Companies are often structured where different programs are managed by different teams and the different teams have different goals/metrics. These various programs/teams are all demanding space on the site. One program/team is focused on its metric of newsletter sign ups, another program/team is focused on its metric of purchased subscriptions and yet another program/team is focused on its metric of generating page views in the sports section. How do we balance these sometimes competing interests? Testing is the process that will help you optimize but there’s more to it.
Many times, in this scenario of numerous goals/metrics, the opposite happens and testing is reduced. Teams are too focused on their program’s goals and metrics and are unwilling to change their web space – even temporarily – for a test. This internal struggle can push website testing away from high visibility page placements to smaller less viewed pages or sections. This reduction can lower the overall success of the testing program.

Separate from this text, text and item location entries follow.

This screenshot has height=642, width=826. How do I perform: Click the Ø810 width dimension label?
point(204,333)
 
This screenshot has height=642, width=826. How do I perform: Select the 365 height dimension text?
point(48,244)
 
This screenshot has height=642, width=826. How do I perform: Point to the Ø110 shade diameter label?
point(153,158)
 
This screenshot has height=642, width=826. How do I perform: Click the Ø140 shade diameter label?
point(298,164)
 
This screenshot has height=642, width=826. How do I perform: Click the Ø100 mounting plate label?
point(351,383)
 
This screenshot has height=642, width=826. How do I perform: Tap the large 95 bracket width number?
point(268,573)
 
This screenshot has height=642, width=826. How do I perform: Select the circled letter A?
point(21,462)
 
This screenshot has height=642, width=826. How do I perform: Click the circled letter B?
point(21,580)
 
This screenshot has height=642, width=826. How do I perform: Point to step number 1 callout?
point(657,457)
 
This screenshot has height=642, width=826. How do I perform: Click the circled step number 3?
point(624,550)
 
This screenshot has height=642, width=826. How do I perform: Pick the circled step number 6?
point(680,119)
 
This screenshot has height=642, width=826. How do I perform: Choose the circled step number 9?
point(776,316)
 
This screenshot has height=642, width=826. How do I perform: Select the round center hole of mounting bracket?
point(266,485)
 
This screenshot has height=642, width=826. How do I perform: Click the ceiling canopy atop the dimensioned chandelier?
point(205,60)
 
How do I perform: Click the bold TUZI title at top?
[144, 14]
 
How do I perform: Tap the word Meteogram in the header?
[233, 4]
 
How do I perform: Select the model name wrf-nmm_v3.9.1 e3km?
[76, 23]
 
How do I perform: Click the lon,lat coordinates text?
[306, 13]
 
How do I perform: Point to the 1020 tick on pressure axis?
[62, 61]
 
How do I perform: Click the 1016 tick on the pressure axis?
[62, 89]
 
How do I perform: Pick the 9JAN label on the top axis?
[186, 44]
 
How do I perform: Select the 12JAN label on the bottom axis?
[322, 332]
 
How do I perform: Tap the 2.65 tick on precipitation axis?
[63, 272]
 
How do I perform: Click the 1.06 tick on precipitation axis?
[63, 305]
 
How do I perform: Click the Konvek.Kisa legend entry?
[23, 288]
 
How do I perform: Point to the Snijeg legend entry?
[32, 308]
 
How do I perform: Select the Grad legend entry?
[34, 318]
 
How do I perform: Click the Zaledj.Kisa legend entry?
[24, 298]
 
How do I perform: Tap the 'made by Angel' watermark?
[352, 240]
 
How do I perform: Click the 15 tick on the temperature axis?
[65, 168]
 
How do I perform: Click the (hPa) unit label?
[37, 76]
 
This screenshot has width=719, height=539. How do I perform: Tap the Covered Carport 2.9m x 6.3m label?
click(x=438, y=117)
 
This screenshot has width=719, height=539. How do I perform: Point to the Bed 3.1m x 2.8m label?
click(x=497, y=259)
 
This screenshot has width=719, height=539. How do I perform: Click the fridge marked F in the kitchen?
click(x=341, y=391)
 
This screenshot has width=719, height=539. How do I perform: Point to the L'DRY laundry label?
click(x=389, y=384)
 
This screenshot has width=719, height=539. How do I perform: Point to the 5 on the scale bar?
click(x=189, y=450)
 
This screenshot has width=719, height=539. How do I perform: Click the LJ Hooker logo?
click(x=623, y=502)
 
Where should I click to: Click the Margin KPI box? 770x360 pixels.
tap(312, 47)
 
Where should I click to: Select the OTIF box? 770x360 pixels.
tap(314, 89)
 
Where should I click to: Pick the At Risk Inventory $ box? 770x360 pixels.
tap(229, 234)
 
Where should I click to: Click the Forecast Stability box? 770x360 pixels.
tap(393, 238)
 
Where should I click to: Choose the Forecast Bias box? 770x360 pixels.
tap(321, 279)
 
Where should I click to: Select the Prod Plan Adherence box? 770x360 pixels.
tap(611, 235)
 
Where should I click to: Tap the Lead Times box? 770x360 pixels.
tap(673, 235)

Solution To This Specific Scenario
Let’s go one layer deeper to get to the solution. Often annual reviews and bonuses are tied to a team member’s specific metric. If a test increases one team’s metric but reduces another team’s metric, there is an inevitable source of conflict. The solution has two parts. First, agree on a single overall success metric for the business and use that as your primary test metric to push winning versions live. Second, senior management needs to update each person/program’s performance goals if a winning test reduces their specific secondary metric. For example, let’s say generating subscription revenue is the primary metric and winning versions are pushed live based on this metric. If a winning version reduces the number of newsletter sign ups (a secondary metric), that team whose annual performance goals are tied to newsletter sign ups should have their annual objectives adjusted accordingly. When people know their bonus and annual reviews are safe it will reduce the internal resistance to testing and increase their focus on the overall success of the company.
Achieving the solution above is obviously easier said than done. Regardless, by attempting to find a solution that works across teams you are almost guaranteed to arrive at a position that is better than ignoring the issue all together. Once everyone has bought into a single overall success metric and understands they will not be indirectly penalized for working toward it, a testing program can really take shape.